Stored records.
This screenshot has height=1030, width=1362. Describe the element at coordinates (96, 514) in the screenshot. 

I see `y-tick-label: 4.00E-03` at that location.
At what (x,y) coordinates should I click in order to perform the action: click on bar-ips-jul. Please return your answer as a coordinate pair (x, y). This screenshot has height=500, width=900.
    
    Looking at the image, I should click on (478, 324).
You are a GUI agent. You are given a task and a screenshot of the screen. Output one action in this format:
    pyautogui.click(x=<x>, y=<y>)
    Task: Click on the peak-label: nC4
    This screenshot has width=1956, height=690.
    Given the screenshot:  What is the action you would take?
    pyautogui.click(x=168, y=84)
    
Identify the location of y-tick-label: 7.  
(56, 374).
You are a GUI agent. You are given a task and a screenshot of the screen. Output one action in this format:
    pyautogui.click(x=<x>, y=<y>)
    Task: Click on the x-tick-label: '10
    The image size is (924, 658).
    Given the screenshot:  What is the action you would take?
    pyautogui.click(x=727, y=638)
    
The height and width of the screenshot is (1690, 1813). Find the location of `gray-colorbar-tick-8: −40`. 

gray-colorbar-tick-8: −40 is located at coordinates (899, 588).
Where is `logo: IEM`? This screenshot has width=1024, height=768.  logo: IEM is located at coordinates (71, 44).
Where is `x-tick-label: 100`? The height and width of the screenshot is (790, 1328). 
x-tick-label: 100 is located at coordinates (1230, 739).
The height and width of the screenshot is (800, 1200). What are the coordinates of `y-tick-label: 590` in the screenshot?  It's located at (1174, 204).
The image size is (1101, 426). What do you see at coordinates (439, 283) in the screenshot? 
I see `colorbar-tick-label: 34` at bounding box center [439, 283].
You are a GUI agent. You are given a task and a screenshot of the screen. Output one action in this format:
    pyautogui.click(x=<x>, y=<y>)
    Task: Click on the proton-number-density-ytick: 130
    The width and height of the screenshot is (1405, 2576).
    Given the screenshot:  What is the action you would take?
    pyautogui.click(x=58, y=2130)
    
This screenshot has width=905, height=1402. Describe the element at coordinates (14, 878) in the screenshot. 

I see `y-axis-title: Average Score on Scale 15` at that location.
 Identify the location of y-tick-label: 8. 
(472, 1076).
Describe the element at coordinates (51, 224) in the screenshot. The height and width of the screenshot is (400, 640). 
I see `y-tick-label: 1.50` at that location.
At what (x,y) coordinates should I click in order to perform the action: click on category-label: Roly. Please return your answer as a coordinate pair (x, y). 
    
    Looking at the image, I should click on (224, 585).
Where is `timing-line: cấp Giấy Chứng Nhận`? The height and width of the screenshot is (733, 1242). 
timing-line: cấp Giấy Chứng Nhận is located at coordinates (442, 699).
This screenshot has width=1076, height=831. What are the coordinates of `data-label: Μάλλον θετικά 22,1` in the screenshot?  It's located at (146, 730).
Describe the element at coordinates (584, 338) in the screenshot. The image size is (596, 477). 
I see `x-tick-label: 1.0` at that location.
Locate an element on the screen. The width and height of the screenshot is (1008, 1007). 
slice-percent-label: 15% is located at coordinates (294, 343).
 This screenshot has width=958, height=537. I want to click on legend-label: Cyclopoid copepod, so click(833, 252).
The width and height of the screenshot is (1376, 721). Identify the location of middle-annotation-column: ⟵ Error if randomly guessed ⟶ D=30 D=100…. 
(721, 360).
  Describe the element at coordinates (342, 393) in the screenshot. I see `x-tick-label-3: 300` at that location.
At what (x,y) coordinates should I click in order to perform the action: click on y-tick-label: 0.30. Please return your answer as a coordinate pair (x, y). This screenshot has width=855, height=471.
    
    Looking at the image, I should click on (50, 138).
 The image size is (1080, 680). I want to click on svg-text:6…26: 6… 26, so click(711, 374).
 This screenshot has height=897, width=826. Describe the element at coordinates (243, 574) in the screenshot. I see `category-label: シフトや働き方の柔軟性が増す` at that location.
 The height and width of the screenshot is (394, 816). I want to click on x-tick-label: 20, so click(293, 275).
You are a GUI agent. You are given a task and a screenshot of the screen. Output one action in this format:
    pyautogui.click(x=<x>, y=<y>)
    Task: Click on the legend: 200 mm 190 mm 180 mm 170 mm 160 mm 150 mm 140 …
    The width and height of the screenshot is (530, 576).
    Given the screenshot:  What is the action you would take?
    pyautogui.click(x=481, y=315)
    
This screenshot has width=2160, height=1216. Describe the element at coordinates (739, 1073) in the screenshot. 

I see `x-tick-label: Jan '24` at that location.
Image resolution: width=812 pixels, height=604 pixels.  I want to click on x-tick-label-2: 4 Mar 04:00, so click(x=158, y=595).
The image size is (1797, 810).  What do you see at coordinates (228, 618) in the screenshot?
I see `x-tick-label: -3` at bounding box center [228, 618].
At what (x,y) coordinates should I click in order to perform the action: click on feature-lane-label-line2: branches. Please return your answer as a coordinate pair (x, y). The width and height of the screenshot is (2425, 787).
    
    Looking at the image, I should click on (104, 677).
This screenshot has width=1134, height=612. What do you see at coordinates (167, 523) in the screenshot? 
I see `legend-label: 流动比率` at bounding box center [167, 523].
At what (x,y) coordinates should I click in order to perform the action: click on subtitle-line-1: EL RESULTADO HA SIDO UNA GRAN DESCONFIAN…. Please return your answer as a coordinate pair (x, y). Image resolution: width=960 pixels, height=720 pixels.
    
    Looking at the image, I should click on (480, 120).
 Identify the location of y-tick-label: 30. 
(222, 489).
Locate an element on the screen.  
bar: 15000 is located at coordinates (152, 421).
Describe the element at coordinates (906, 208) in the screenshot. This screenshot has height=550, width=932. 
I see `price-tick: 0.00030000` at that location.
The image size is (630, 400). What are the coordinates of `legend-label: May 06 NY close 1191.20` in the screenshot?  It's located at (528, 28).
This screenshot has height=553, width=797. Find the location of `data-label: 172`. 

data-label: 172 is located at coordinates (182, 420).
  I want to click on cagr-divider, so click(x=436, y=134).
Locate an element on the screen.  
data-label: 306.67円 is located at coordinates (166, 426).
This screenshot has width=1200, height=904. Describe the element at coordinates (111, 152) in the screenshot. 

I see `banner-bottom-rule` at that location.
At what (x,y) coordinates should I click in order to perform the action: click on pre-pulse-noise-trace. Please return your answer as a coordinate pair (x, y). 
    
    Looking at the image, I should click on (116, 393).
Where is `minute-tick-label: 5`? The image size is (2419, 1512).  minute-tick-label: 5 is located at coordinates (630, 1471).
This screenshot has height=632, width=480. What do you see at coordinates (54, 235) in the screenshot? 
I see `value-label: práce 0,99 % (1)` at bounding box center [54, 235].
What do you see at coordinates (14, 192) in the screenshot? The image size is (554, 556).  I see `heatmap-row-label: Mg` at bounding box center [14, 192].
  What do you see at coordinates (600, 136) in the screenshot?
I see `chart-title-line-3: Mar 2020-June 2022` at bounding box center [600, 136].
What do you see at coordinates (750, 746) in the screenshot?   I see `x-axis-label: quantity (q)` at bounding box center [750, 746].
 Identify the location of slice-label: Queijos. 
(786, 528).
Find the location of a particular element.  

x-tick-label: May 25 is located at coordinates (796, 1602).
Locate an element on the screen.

Task requirements. Rewrite the rows from the line holding "The width and height of the screenshot is (1376, 721)." through the line holding "center [167, 523].", inclusive, switching "GUI agent" to "screen agent" and keeping everything else the same.

Exercise output.
The width and height of the screenshot is (1376, 721). Identify the location of middle-annotation-column: ⟵ Error if randomly guessed ⟶ D=30 D=100…. 
(721, 360).
  Describe the element at coordinates (342, 393) in the screenshot. I see `x-tick-label-3: 300` at that location.
At what (x,y) coordinates should I click in order to perform the action: click on y-tick-label: 0.30. Please return your answer as a coordinate pair (x, y). This screenshot has width=855, height=471.
    
    Looking at the image, I should click on (50, 138).
 The image size is (1080, 680). I want to click on svg-text:6…26: 6… 26, so click(711, 374).
 This screenshot has height=897, width=826. Describe the element at coordinates (243, 574) in the screenshot. I see `category-label: シフトや働き方の柔軟性が増す` at that location.
 The height and width of the screenshot is (394, 816). I want to click on x-tick-label: 20, so click(293, 275).
You are a screen agent. You are given a task and a screenshot of the screen. Output one action in this format:
    pyautogui.click(x=<x>, y=<y>)
    Task: Click on the legend: 200 mm 190 mm 180 mm 170 mm 160 mm 150 mm 140 …
    The width and height of the screenshot is (530, 576).
    Given the screenshot:  What is the action you would take?
    pyautogui.click(x=481, y=315)
    
This screenshot has width=2160, height=1216. Describe the element at coordinates (739, 1073) in the screenshot. 

I see `x-tick-label: Jan '24` at that location.
Image resolution: width=812 pixels, height=604 pixels.  I want to click on x-tick-label-2: 4 Mar 04:00, so click(x=158, y=595).
The image size is (1797, 810).  What do you see at coordinates (228, 618) in the screenshot?
I see `x-tick-label: -3` at bounding box center [228, 618].
At what (x,y) coordinates should I click in order to perform the action: click on feature-lane-label-line2: branches. Please return your answer as a coordinate pair (x, y). The width and height of the screenshot is (2425, 787).
    
    Looking at the image, I should click on (104, 677).
This screenshot has width=1134, height=612. What do you see at coordinates (167, 523) in the screenshot? 
I see `legend-label: 流动比率` at bounding box center [167, 523].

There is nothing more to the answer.